• [Consignes]:
- 1) Dans quelle ville la FCPE a-t-elle tenu son congrès le week-end dernier, d'après l'article sur la FCPE ?
- 2) Recopiez à l'identique le passage de l'article sur la FCPE qui commence aux mots « Si l’on comprend » et s'arrête après les mots « cela à la fois. ».

• [Extrait du document]:

===============

Si l’on comprend bien la FCPE, c’est l’école, et non le terrorisme islamiste, qui serait responsable de l’assassinat de Samuel Paty ?
On annonçait, mardi, les chiffres mirobolants des nouveaux bacheliers : 90,5 % au premier tour. Avant les oraux de « rattrapage ». C’est 1,6 point en dessous de l’année dernière, qui plafonnait à 92,1 %. Devant ces résultats proprement « époustouflifiants », on a au moins eu la décence de nous épargner les cris d’hystérie des heureux lauréats : pensez, toute une classe d’âge hurlant sa joie, le vacarme aurait été insoutenable !
On ne sait pas quel qualificatif choisir : grotesque, ahurissant, scandaleux, ridicule, dérisoire, consternant, insensé… c’est tout cela à la fois.
Le mot qui vient est « mascarade ». En effet, qui peut feindre de croire que tous les lycéens ont le niveau requis pour entamer des études supérieures ? Au mieux feront-ils des études de chômeurs…
On pourrait croire que cela inquiète les fédérations de parents d’élèves, mais ce serait une erreur. Ce n’est pas, en tout cas, ce qui préoccupe la plus grosse d’entre elles, la FCPE. Avec 300.000 adhérents, la Fédération des conseils de parents d’élèves détient 40,08 % des sièges dans les lycées et collèges, et elle détient 8 sièges sur les 9 réservés aux représentants des parents d'élèves de l'enseignement public au Conseil supérieur de l’éducation. C’est dire de quel poids elle pèse.
La FCPE tenait, le week-end dernier, son congrès à Albi et sa coprésidente, Carla Dugault, a une nouvelle fois déclenché la polémique en déclarant, dans son discours d’ouverture, que « l’atroce assassinat de Samuel Paty a démontré avant toute chose que l’école, telle qu’elle est, ne répond plus collectivement à faire vivre la laïcité et des échanges pacifiés dans la communauté éducative ».
« Avant toute chose », autrement dit, ce n’est pas le terrorisme islamiste qui a armé le bras de son bourreau mais l’école. Les enseignants, donc, qui ne savent plus faire « vivre la laïcité ».

===============

• [Données recueillies]:
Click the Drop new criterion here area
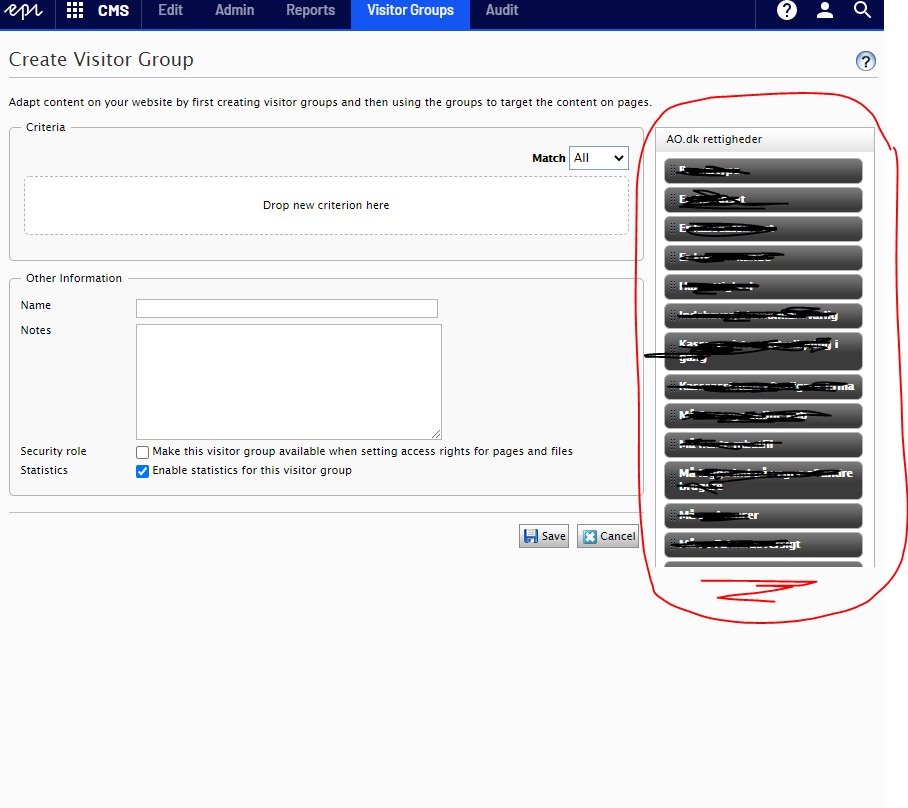Screen dimensions: 908x808 [x=326, y=206]
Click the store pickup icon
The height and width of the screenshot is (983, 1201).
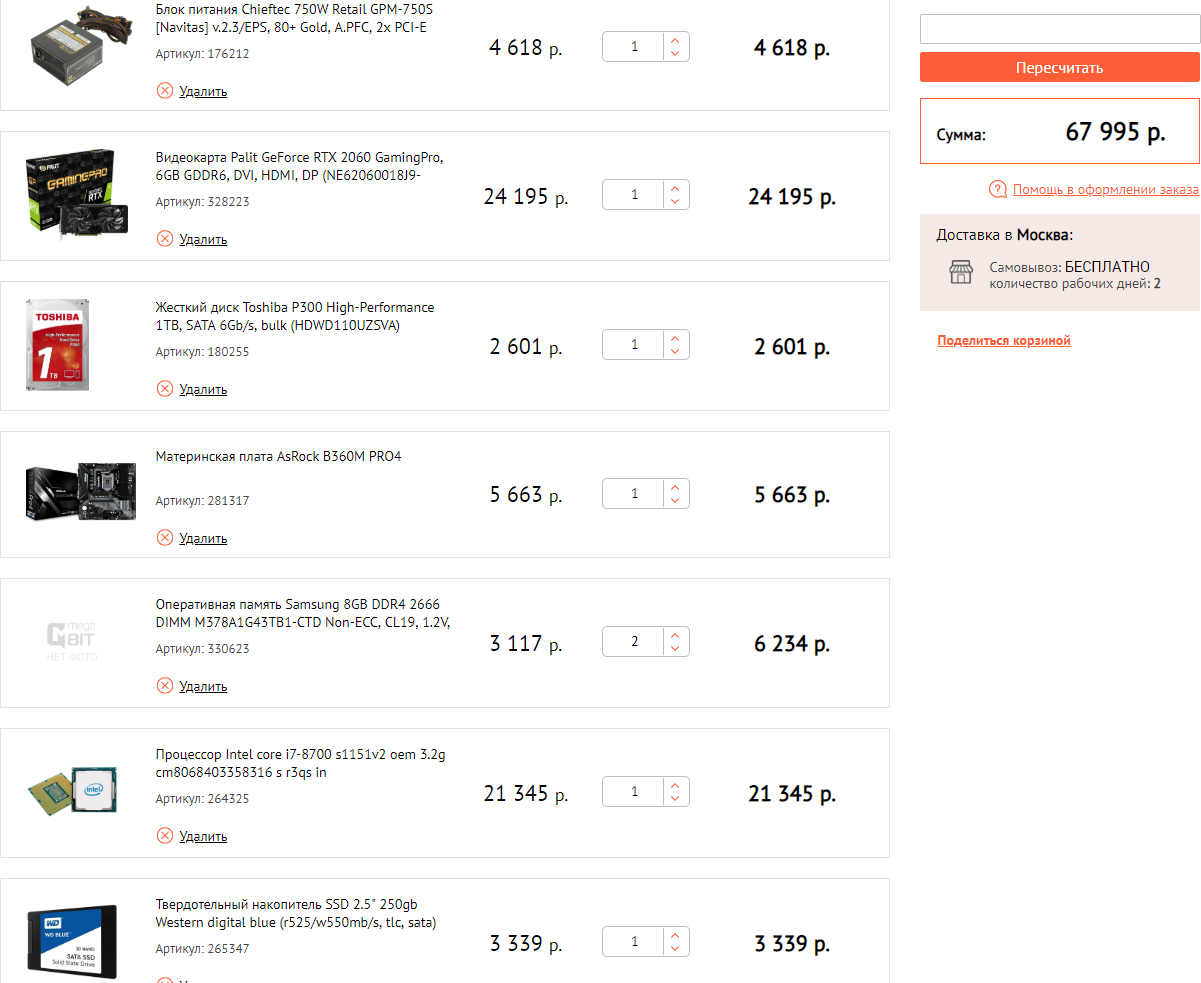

===============

• [Réponses attendues]:
- 1) À Albi.

- 2)
Si l’on comprend bien la FCPE, c’est l’école, et non le terrorisme islamiste, qui serait responsable de l’assassinat de Samuel Paty ?
On annonçait, mardi, les chiffres mirobolants des nouveaux bacheliers : 90,5 % au premier tour. Avant les oraux de « rattrapage ». C’est 1,6 point en dessous de l’année dernière, qui plafonnait à 92,1 %. Devant ces résultats proprement « époustouflifiants », on a au moins eu la décence de nous épargner les cris d’hystérie des heureux lauréats : pensez, toute une classe d’âge hurlant sa joie, le vacarme aurait été insoutenable !
On ne sait pas quel qualificatif choisir : grotesque, ahurissant, scandaleux, ridicule, dérisoire, consternant, insensé… c’est tout cela à la fois.